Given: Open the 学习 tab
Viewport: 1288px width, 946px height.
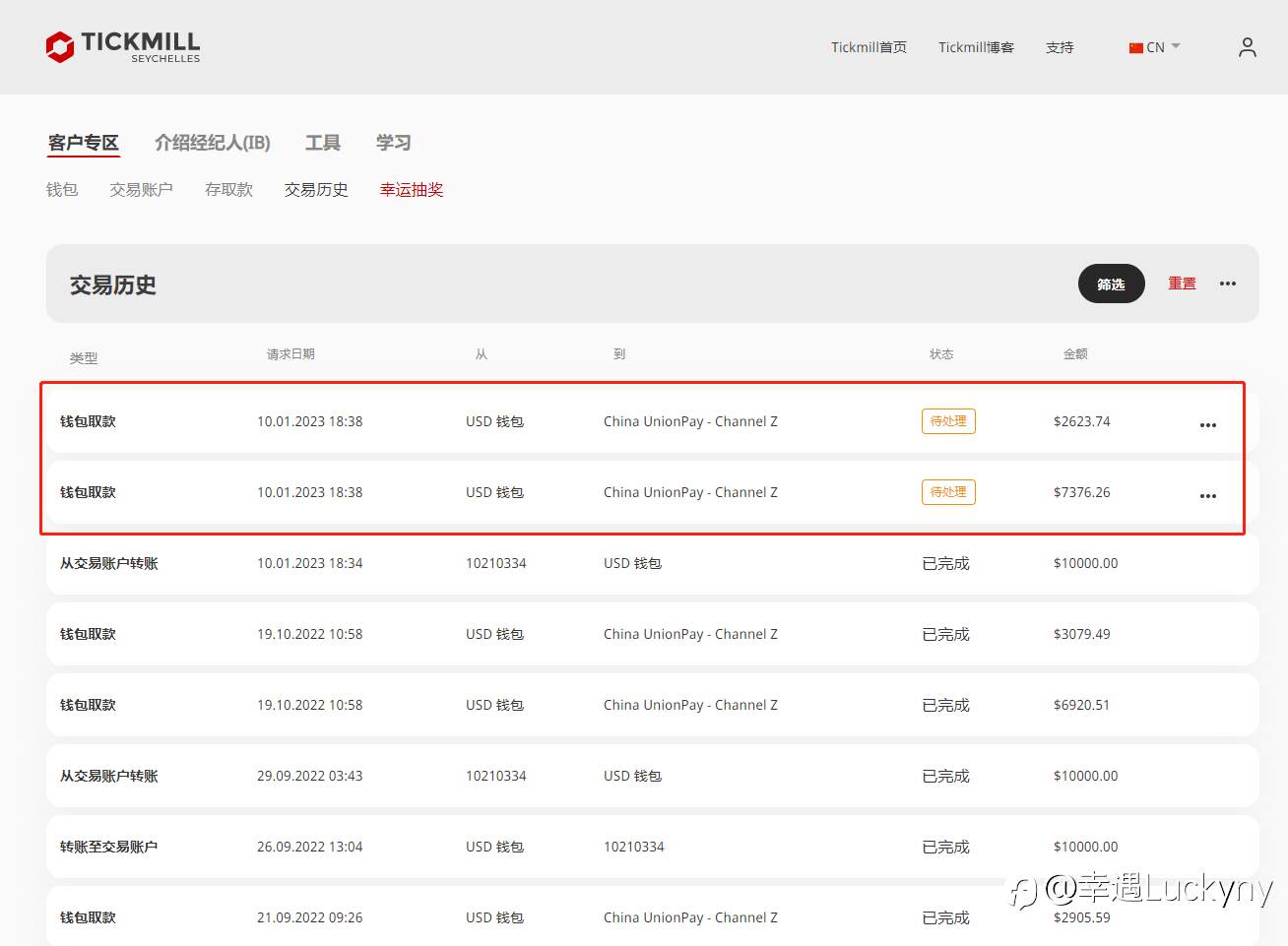Looking at the screenshot, I should [393, 143].
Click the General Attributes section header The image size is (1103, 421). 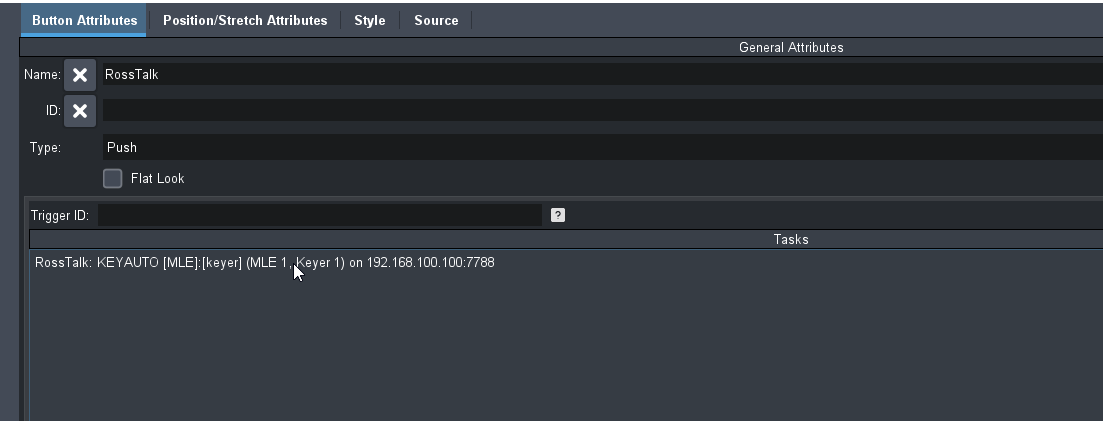click(790, 47)
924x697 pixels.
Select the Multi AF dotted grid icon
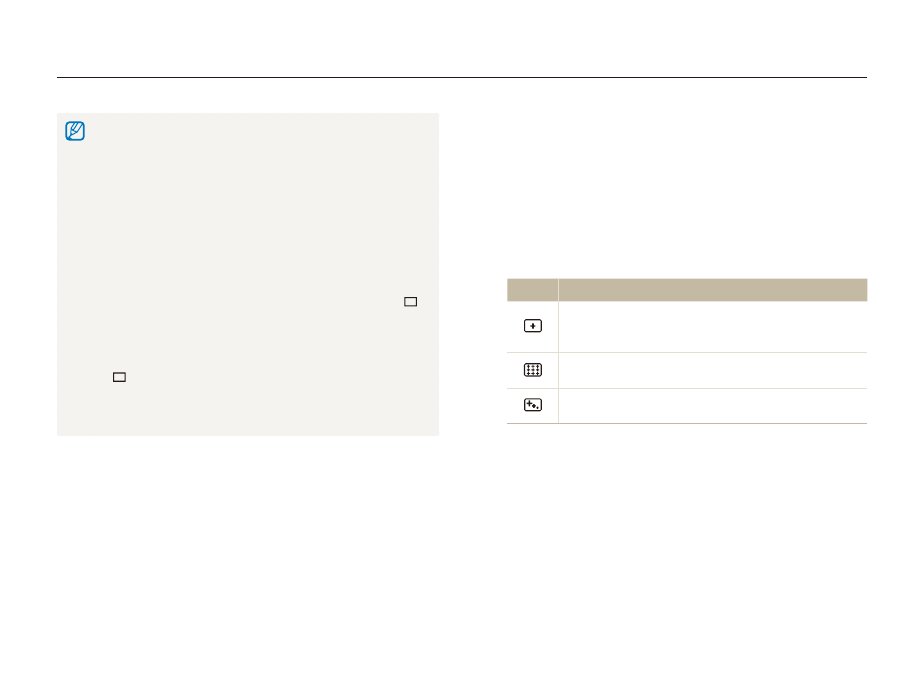pyautogui.click(x=533, y=370)
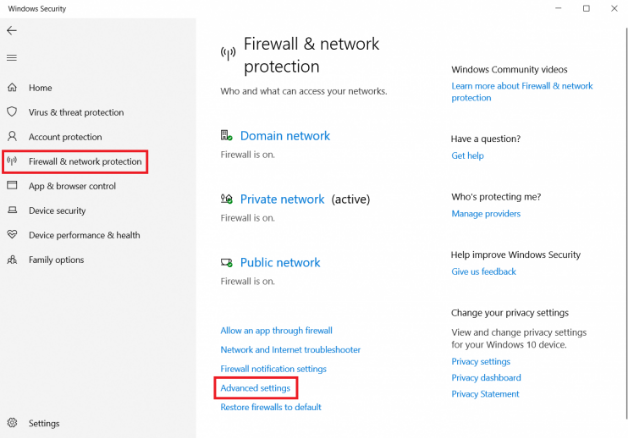
Task: Click the App & browser control window icon
Action: point(12,185)
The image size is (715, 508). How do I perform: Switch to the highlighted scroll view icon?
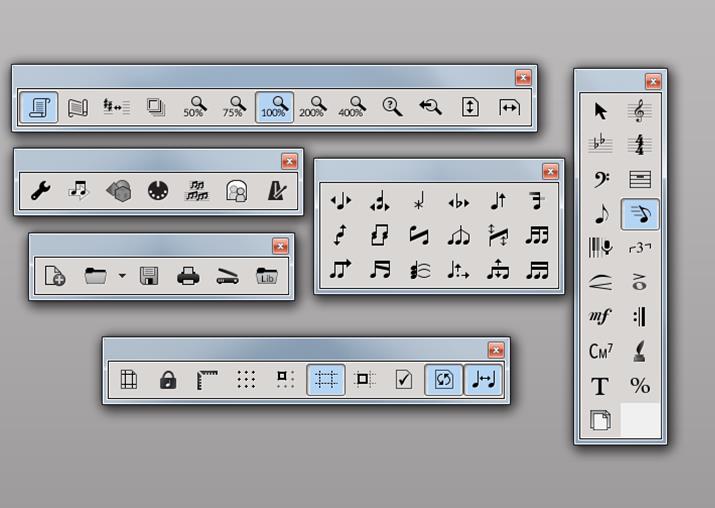click(39, 107)
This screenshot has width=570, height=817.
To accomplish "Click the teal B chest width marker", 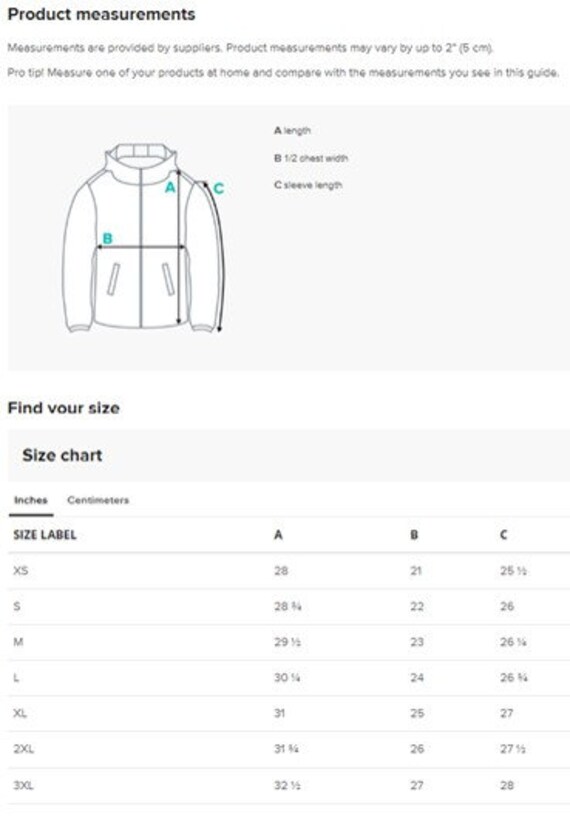I will tap(107, 239).
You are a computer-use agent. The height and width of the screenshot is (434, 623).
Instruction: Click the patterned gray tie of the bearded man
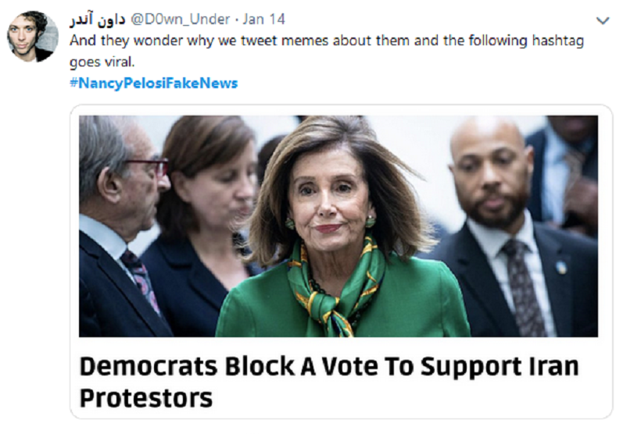tap(522, 286)
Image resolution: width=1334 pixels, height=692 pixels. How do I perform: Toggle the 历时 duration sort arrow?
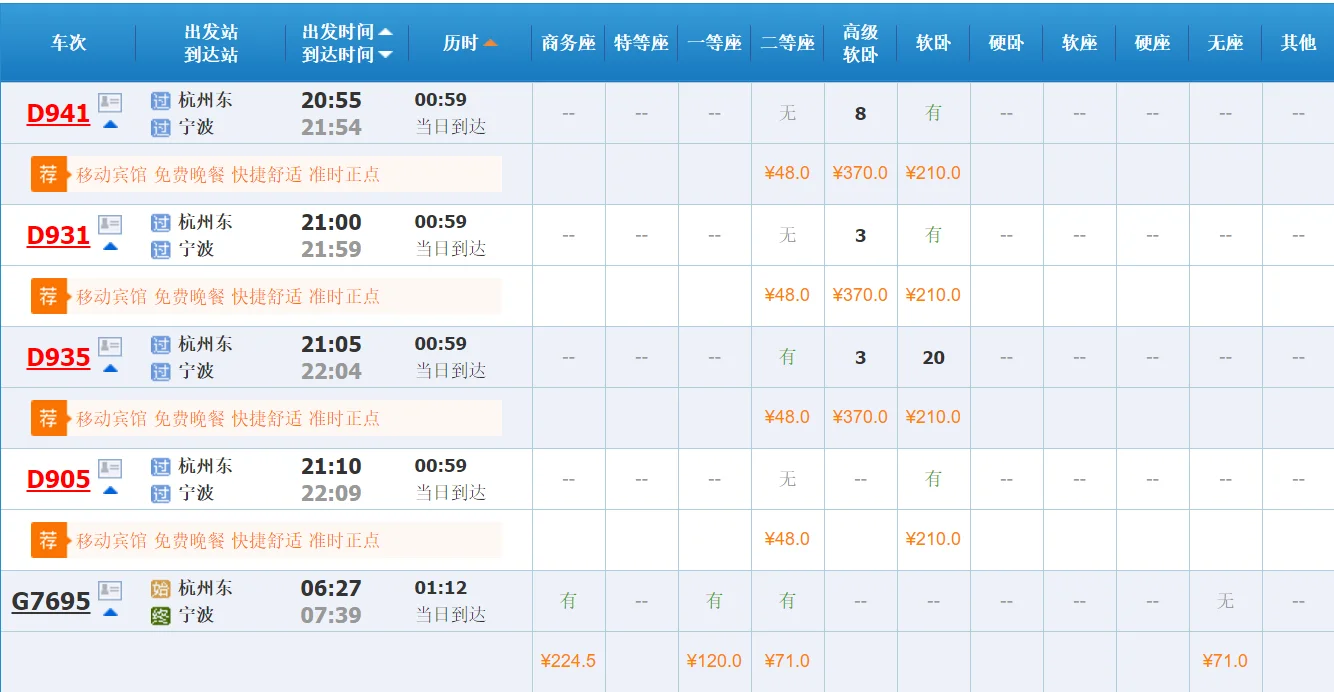click(490, 42)

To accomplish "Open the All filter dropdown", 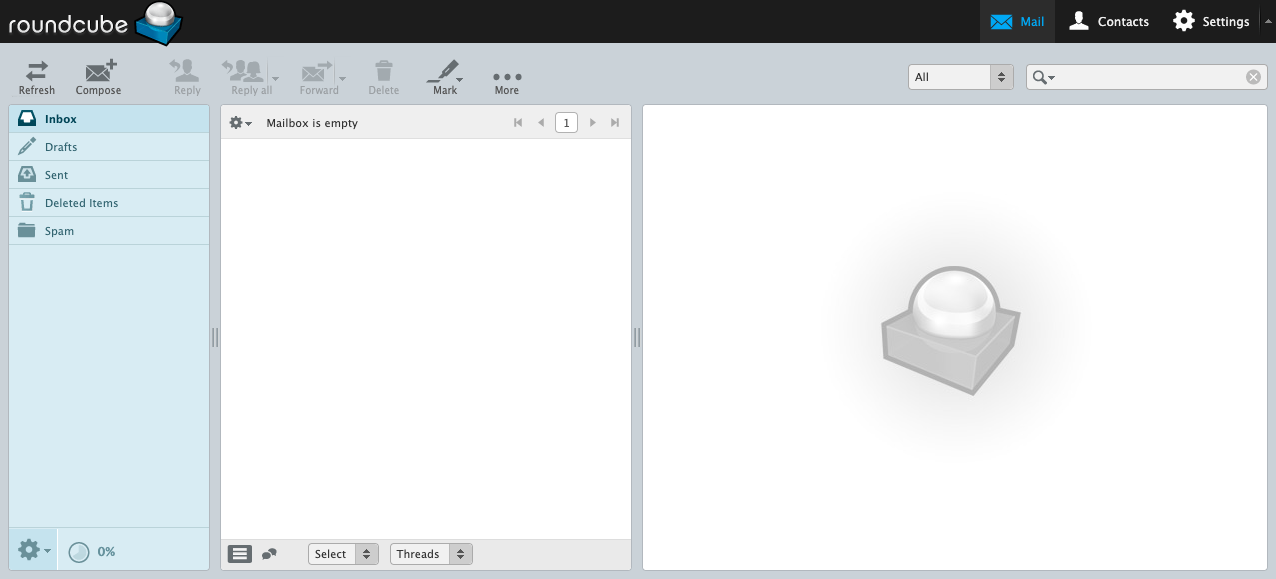I will click(x=961, y=77).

- PROBLEM DETAILS
Taking the records above, print only and exactly the lines from the line with "924x697 pixels." to the line with "This screenshot has width=570, height=817.", both kept, and exclude pictures.

- ANSWER BOX
924x697 pixels.
Select the Multi AF dotted grid icon
pyautogui.click(x=533, y=370)
Task: Click the App & browser control window icon
Action: point(12,185)
The image size is (715, 508). How do I perform: Switch to the highlighted scroll view icon?
click(39, 107)
This screenshot has width=570, height=817.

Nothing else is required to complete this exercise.